The issuer of a typical individual or small-group major medical plan that’s going through a Patient Protection and Affordable Care Act (PPACA) rate review process may be asking for a rate increase of about 15 percent to 20 percent for 2016.
About half of the hundreds of 2016 PPACA-compliant plans in the RateReview.HealthCare.gov health rate filing database around 3 p.m. on Monday, June 1, were asking for a bigger increase, and about half were asking for smaller increases.
See also: Feds firm up health rate filing calendar
The range of proposed 2016 rate changes for real plans seems to be a decrease of 25.82 percent, for a plan sold by a unit of Aetna Inc. (NYSE:AET) in Nebraska, up to some for more than 70 percent for new products filed by a unit of Assurant Inc. (NYSE:AIZ). Assurant had to classify the new rates as increases based on comparisons with PPACA-compliant “metal level” plans that are available this year. Assurant has said it will withdraw from the major medical market in 2017.
The Centers for Medicare & Medicaid Services (CMS) made 2016 rate filing information public on Monday, June 1, 2015. The 2016 data now available includes information from states with PPACA rate review programs administered by CMS and some states with state-based review programs.
PPACA requires health insurers to have large rate increase proposals reviewed for reasonableness.
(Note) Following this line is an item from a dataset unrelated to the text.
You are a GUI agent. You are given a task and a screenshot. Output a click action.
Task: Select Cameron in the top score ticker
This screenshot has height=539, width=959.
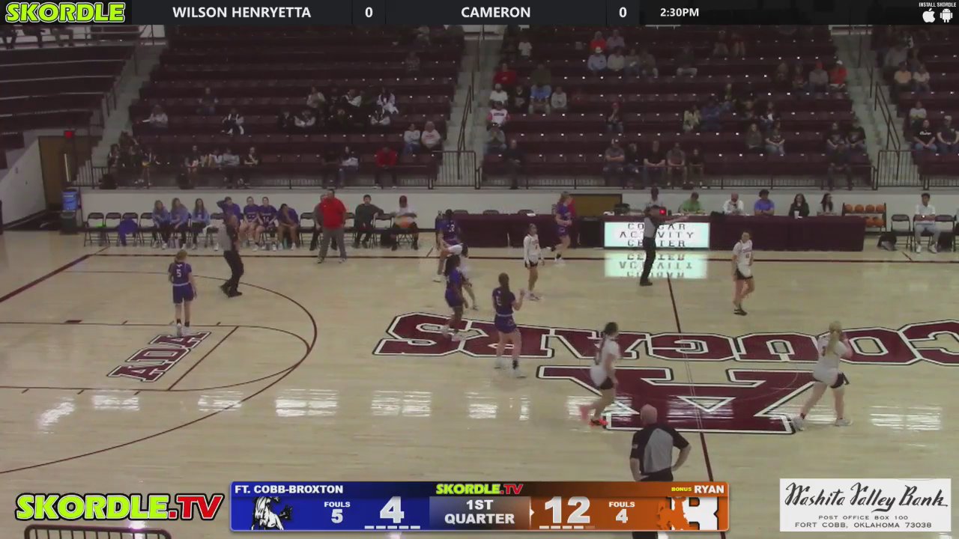point(495,12)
The U.S. Department of Health and Human Services (HHS) has adopted regulations requiring proposals for increases over 10 percent to go through rate reviews.
Many states posted complete, or nearly complete, versions of the rate filings insurers submitted through the official System for Electronic Rate and Form Filing (SERFF).
The CMS rate review database redacts, or blacks out, many tables and financial numbers that state SERFF public viewing systems leave in plain sight.